Dr. Ludovic Plee
FAO Emergency Management Centre
Italy
Biosketch
Dr. Ludovic Plée has been serving as Manager of the FAO Emergency Management Centre (EMC) in Rome since 2019. The EMC is leading, with the support of FAO technical units and the Office of Emergency and Resilience, global, regional and national activities to increase emergency management capabilities for better resilience and response to agri-food systems threats affecting livelihoods. Prior to managing the FAO EMC, from 2016 to 2019, Dr. Plée served as Project Manager in the FAO office in Jerusalem, working on Sanitary and Phytosanitary capacity development for the West Bank and the Gaza Strip. He was before then, from 2009 to 2016, assigned as a Response Planning officer to the FAO Crisis Management Center for Animal Health (previous EMC name), seconded by the French Ministry of Agriculture. He was deployed in many emergency response missions on various transboundary animal diseases outbreaks (zoonotic and non-zoonotic) as well as training national veterinary officers in FAO countries on good emergency management practice as well as on contingency planning. From 2006 to 2009, he worked in the French Food Safety Agency in Maisons-Alfort, France, as an emergency qualitative risk assessor on animal health issues affecting public health and food safety and, from 2003 to 2006, was a Veterinary Advisor in Paris, France, for the headquarters of the main Farmers Group, les Groupements de Défense Sanitaire (or GDS), especially on veterinary legislation, risk communication and disease awareness. He also serves as a lecturer in the French veterinary school in Nantes and in the French School of the Veterinary Services in Lyon on qualitative risk assessment and emergency management. Dr. Plée earned a Diploma of Veterinary Medicine from the Veterinary School in Nantes, France, and a Masters of Science in Epidemiology and Environmental Health with honours at Colorado States University, Fort Collins, CO, USA.

::::::::

> [Work task]
According to the biosketch, in which city did Dr. Plée serve as Project Manager in an FAO office from 2016 to 2019?

> [Excerpted data]
::::::::

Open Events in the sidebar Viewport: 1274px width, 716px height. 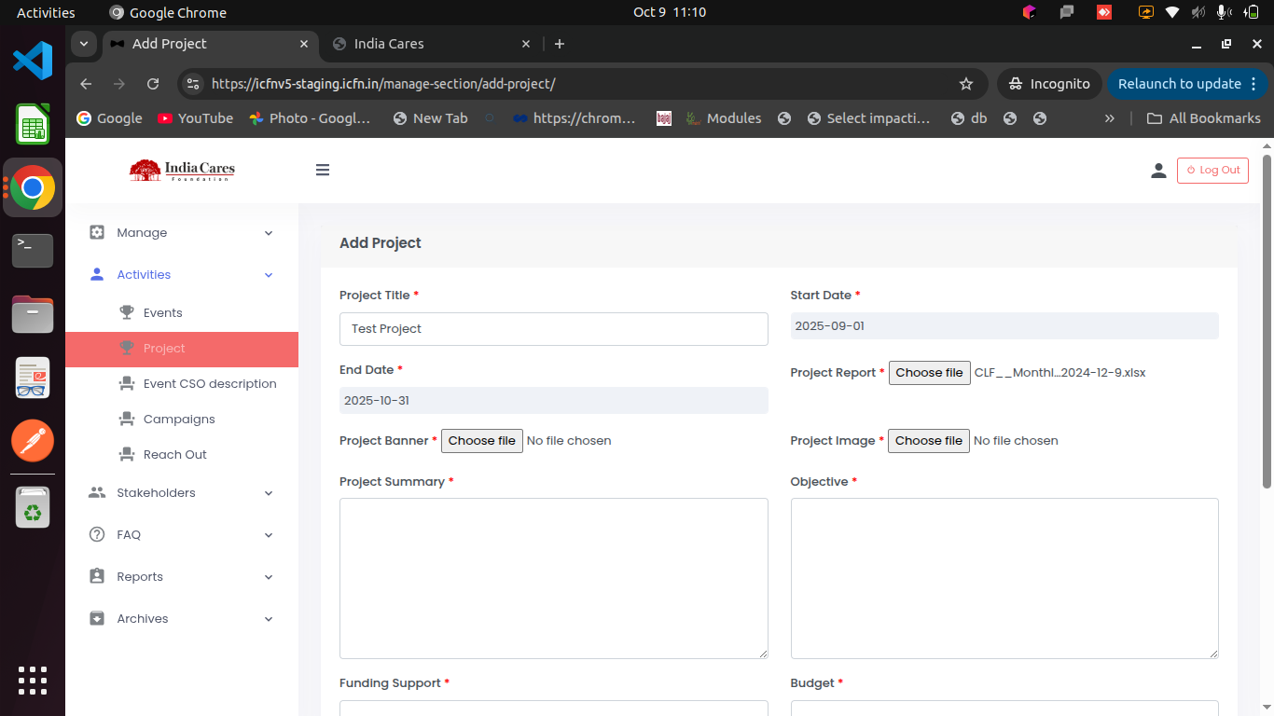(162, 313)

::::::::

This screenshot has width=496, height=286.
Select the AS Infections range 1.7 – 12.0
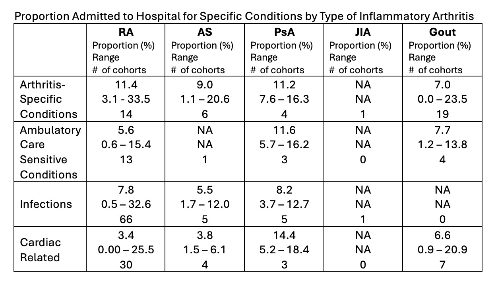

::::::::

> [Solution below]
Jerusalem.